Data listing

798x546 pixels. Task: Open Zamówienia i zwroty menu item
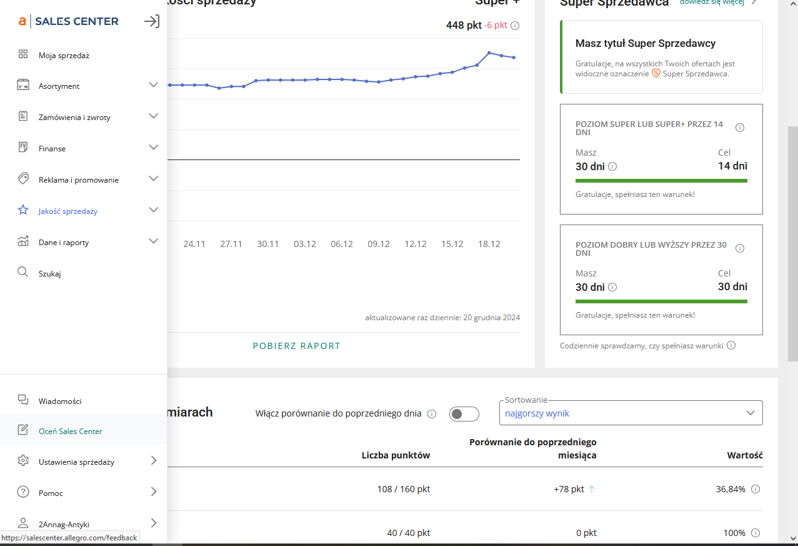74,117
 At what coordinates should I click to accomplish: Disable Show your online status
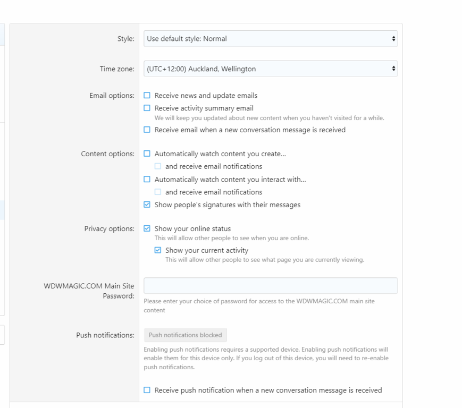coord(147,229)
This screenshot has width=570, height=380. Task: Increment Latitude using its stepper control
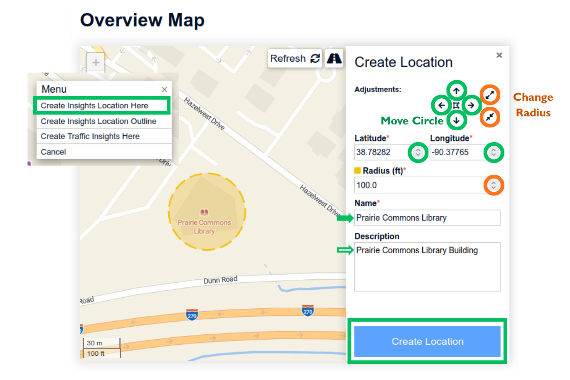tap(418, 152)
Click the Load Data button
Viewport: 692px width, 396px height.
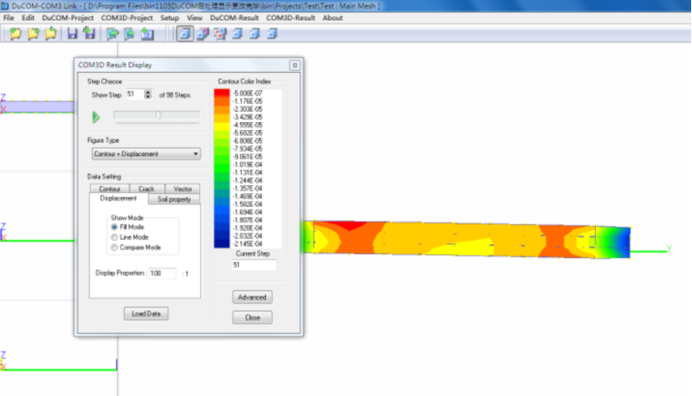[x=146, y=313]
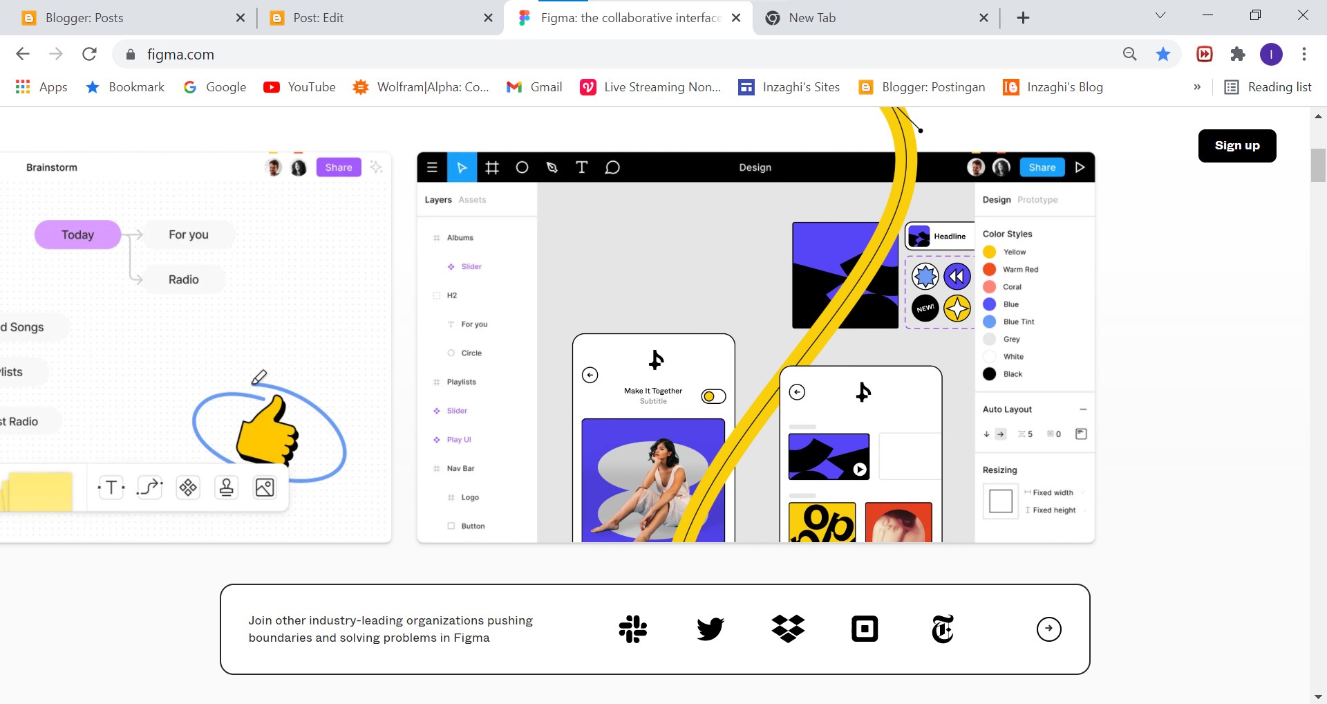Select the Text tool in the dark toolbar
Viewport: 1327px width, 704px height.
[x=581, y=167]

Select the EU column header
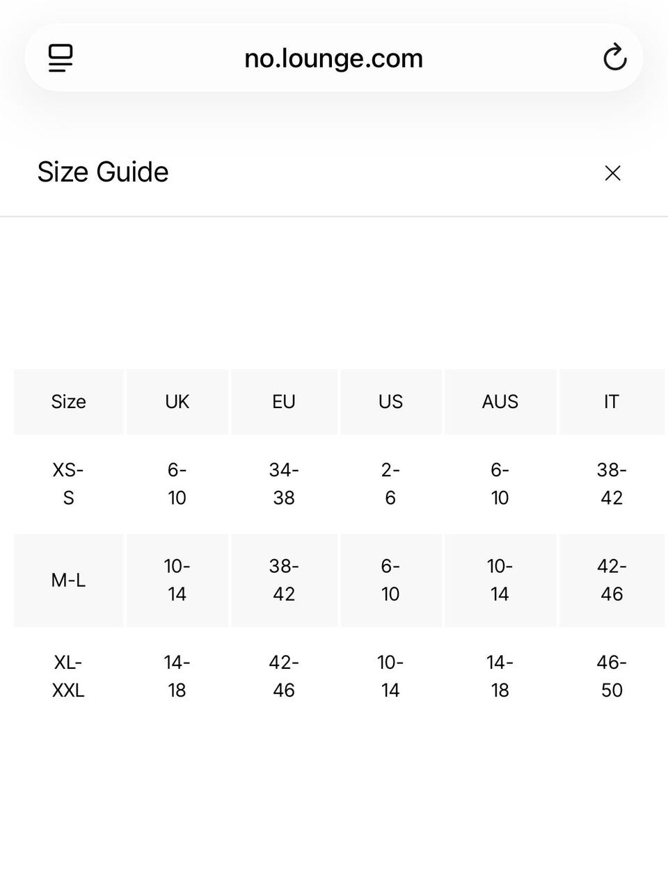284,402
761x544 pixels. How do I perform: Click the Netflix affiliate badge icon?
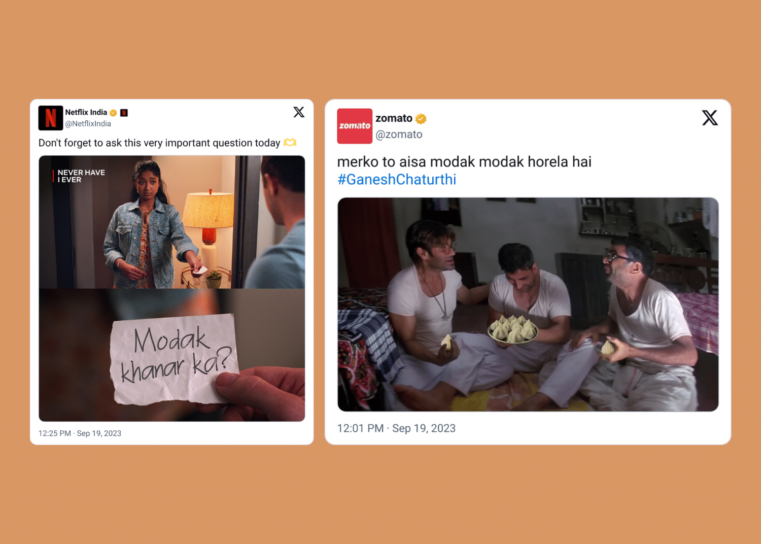pyautogui.click(x=124, y=113)
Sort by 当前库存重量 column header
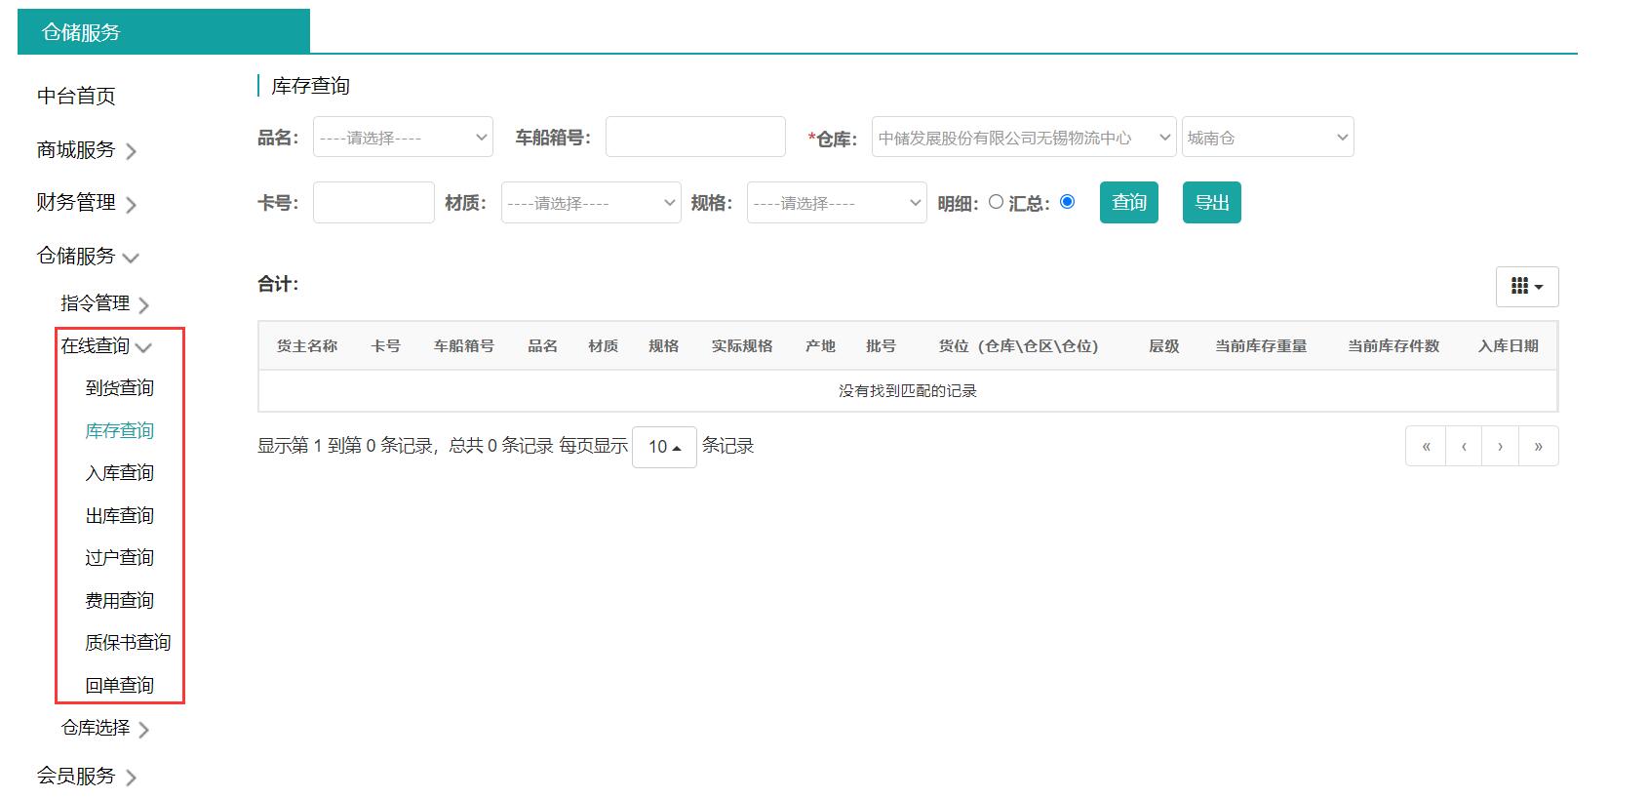Screen dimensions: 1648x799 point(1260,346)

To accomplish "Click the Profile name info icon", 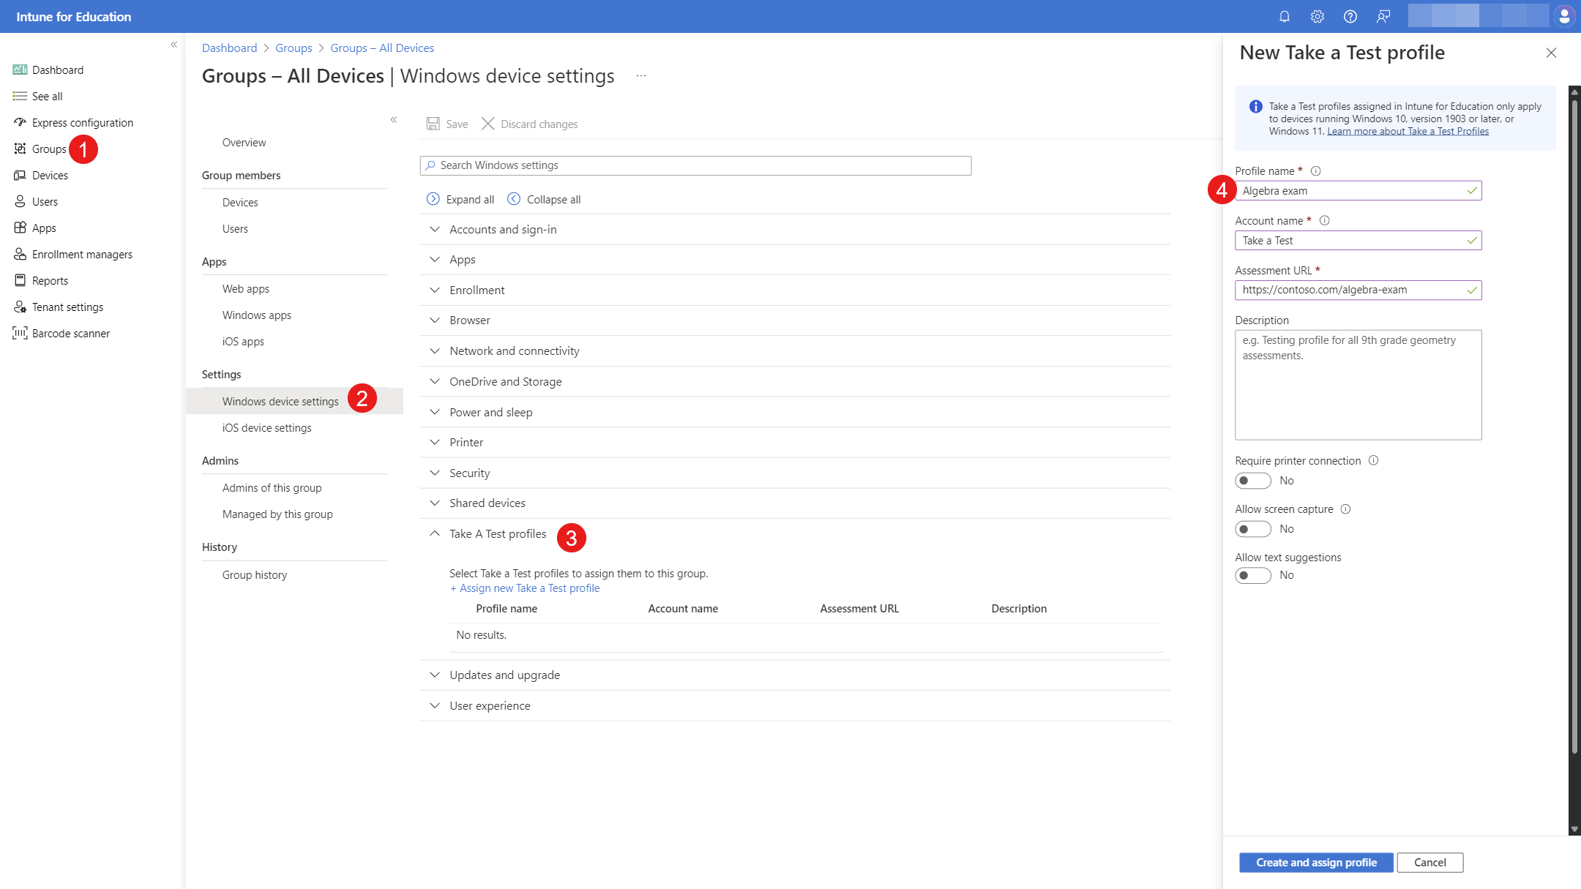I will pyautogui.click(x=1315, y=170).
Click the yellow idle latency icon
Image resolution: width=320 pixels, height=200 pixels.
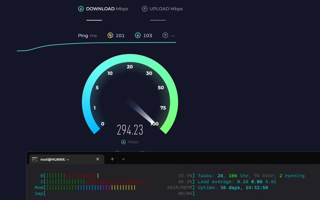[x=110, y=35]
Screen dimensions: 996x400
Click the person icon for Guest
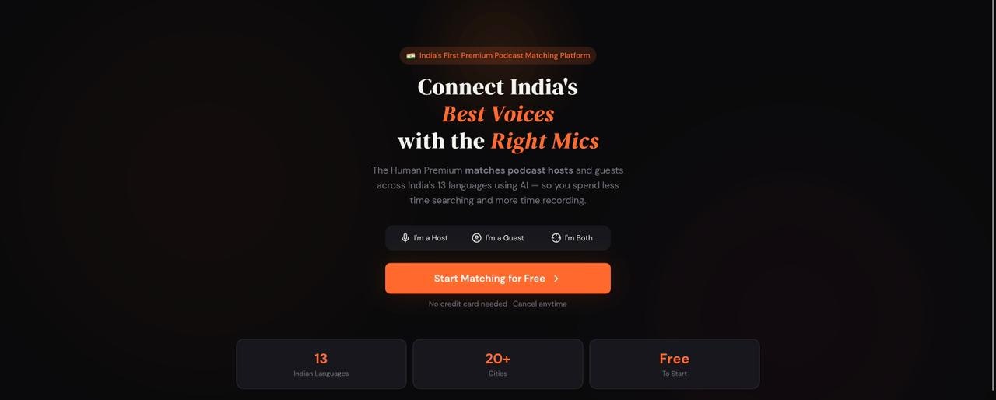476,238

• [Your instructions]:
Copy the records from their start through the line containing "tap(418, 152)", swapping "Latitude" for "Longitude" and changing nothing else. Leave the pictures out of your answer.

• [In response]:
798x546 pixels. Task: Open Zamówienia i zwroty menu item
74,117
 At what coordinates should I click to accomplish: Disable Show your online status
coord(147,229)
This screenshot has width=570, height=380. Task: Increment Longitude using its stepper control
tap(418, 152)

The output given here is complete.